17 more kids drown in sea
At least 17 children drowned when three boats sank en route from Turkey to Greece, officials said Friday, the latest tragedy to strike migrants braving wintry seas to seek asylum in Europe.
Nine adults also lost their lives when the boats went down, with the drownings once again highlighting the human cost as Europe struggles with its worst migrant crisis since World War II.
Although rescue officials in Greece and Turkey managed to pull another 157 people from the water, such drownings have become an almost daily occurrence as thousands of people brave high seas and wintry weather to make the crossing on flimsy, overloaded boats.

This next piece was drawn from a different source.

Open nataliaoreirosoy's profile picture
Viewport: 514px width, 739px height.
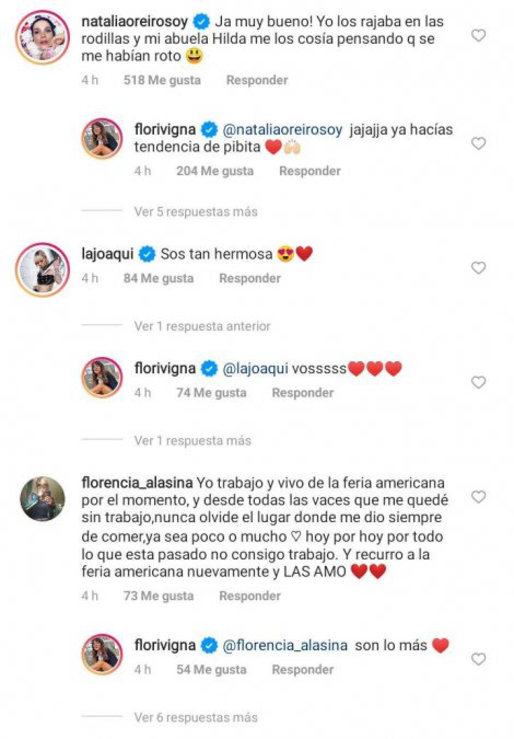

Greek Prime Minister Alexis Tsipras yesterday said he felt "shame" over "the inability of Europe to deal effectively with this human drama".
Speaking in parliament, the left-wing Syriza leader condemned the "level of debate at a senior level, where one is passing the buck to the other" in the EU.
"Crocodile tears are being shed for the dead children on the shores of the Aegean, because dead children always arouse sorrow, but what about the children that are alive who come in thousands and are packed on the refugee trail? Nobody cares for them," Tsipras added.
Most of the deaths occurred off the Greek islands of Kalymnos and Rhodes, where 22 people drowned, among them 13 children, when two boats went down overnight, port officials said yesterday.
In total, 138 people were rescued from the two boats, with the coastguard continuing its search for survivors.
To the north, an AFP correspondent witnessed another boat foundering off the island of Lesbos, with a group of desperate people perched on the roof screaming for help.
Another four young children, all of them Syrian, drowned when their flimsy boat heading for Lesbos capsized in bad weather, although the Turkish coastguard rescued 19 other people, the Dogan news agency reported.
The latest deaths came after 17 people drowned off Lesbos and Samos on Wednesday, 11 of them children.
Despite worsening weather at the onset of winter that has made the already hazardous sea voyage even more dangerous, a record 48,000 refugees and migrants arrived last week in Greece, the International Organization for Migration (IOM) said.